Sunday, 26 February 2012

Ordering wine: the physical, the digital and the social

For a family birthday recently, we went to Inamo. This is not a restaurant review, but reflections on an interactive experience.

Instead of physical menus and a physical waiter, each of us had a personal interactive area on the tabletop that we used to send our individual order to the kitchen and do various other things. In some ways this was great fun (we could have "tablecloth wars" in which we kept changing the decor on the table, or play games such as Battleships across the table).

In other ways it was quite dysfunctional. For example, we had to explicitly negotiate about who was going to order bottles of water and wine because otherwise we'd have ended up with either none or 5 bottles. In most restaurants, you'd hear whether it's been ordered yet or not, so you know how to behave when it's your turn to order. But it's more subtle than that: whereas with physical menus people tend to hold them up so that they are still "in the space" with their party, with the tabletop menus people were heads-down and more engrossed in ordering from the menu than the company, and there was no external cue (the arrival of the waiter) to synchronise ordering. So the shift from the physical to the digital meant that some activities that used to be seamless have now become seamful and error-prone. The human-human coordination that is invisible (or seamless) in the physical world has to be made explicit and coordinated in the digital. Conversely, the digital design creates new possibilities that it would be difficult to replicate in the physical implementation.

There is a widespread belief that you can take a physical activity and implement a digital solution that is, in all respects, the same or better. Not so: there are almost always trade-offs.

Saturday, 18 February 2012

Device use in intensive care

Atish Rajkomar's study of how infusion devices are used in intensive care has just been accepted for publication in the Journal of Biomedical Informatics: a great outcome from an MSc project!

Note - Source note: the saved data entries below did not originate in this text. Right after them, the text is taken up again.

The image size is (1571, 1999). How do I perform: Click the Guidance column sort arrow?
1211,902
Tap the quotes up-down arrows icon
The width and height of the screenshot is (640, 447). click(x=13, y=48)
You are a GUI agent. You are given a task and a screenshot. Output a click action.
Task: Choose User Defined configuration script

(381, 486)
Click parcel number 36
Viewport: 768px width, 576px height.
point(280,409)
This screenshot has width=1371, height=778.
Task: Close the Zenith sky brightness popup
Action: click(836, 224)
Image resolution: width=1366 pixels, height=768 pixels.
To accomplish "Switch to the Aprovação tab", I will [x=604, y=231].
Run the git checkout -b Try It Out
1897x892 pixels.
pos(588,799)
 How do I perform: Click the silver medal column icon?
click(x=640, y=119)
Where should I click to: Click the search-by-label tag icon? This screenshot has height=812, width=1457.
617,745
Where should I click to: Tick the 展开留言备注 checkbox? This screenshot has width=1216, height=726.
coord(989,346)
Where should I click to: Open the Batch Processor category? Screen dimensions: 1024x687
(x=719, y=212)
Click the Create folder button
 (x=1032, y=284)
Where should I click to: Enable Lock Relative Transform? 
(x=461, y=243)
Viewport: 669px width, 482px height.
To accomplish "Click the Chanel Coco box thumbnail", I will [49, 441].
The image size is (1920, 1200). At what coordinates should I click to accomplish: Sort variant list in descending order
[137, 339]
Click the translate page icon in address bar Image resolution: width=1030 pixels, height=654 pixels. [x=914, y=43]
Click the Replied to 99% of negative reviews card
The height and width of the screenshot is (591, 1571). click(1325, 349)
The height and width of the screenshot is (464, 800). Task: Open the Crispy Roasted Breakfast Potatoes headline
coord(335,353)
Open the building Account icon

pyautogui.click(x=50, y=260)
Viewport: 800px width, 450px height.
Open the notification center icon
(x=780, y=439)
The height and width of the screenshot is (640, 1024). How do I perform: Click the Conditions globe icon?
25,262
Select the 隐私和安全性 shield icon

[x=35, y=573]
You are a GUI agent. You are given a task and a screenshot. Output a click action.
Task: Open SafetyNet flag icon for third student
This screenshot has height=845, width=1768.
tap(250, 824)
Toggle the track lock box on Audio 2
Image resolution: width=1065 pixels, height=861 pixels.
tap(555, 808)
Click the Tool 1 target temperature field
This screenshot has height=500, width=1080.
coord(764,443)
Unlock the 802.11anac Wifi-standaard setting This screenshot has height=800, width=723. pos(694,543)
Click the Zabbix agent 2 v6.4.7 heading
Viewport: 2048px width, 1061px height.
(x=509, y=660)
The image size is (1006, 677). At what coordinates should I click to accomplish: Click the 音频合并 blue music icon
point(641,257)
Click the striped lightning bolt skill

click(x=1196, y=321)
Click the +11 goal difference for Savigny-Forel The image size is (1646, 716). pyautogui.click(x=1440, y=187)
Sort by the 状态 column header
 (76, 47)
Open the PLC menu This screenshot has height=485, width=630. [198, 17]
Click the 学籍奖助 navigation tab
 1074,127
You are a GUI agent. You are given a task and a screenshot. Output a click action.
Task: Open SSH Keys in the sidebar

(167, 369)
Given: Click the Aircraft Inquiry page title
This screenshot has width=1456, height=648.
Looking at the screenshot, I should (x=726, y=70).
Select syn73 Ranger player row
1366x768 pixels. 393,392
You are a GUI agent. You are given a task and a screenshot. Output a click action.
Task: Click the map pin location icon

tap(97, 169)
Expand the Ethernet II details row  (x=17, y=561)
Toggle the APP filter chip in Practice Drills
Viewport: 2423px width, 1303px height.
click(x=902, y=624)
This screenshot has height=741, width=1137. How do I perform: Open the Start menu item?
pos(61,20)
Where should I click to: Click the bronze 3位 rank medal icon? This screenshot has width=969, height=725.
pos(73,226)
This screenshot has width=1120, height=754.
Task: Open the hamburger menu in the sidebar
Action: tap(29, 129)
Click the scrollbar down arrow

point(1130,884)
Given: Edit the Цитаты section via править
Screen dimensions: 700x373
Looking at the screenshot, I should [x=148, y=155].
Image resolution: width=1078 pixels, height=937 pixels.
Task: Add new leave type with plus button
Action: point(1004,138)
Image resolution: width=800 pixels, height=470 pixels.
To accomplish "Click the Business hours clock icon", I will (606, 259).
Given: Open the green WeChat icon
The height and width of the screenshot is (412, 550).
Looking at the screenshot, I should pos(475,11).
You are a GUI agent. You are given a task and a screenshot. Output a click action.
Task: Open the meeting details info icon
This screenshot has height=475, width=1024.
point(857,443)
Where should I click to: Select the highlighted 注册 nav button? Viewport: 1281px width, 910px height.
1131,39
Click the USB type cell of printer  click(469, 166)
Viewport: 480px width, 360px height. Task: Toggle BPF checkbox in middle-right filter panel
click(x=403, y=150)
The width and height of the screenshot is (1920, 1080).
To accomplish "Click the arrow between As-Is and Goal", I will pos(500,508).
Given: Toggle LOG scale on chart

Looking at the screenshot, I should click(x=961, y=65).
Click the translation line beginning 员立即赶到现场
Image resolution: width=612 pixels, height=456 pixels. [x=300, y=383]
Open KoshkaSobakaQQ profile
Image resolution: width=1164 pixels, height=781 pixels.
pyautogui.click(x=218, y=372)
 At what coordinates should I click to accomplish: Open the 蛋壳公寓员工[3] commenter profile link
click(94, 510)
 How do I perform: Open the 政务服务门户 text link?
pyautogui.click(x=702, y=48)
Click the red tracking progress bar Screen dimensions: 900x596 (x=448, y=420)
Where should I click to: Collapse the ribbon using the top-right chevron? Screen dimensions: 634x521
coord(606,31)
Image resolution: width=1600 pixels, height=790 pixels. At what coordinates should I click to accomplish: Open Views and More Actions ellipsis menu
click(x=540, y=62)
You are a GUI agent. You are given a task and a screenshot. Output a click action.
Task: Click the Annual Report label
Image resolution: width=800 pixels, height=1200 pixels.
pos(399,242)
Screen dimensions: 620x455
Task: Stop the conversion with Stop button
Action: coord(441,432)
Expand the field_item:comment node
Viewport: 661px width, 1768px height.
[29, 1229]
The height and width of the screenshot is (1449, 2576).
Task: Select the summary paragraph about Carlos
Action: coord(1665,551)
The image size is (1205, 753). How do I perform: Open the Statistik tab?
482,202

It's a great achievement for someone without a clinical background to go into such a complex clinical environment and make sense of anything that's going on there. The Distributed Cognition approach that Atish took seems to have been a help, providing a way of looking at the environment that focuses attention on some of the things that matter (though maybe overlooking other things in the process). But this is a difficult thing to prove!

It's one of the real challenges for the design of future healthcare technologies: that to design effectively, the design team really does need dual expertise: in technology design and in clinical work. There are few courses available that provide such dual expertise. And also surprisingly few people seem to be interested in acquiring such expertise. Therein lies another challenge: how to make healthcare technologies interesting and engaging?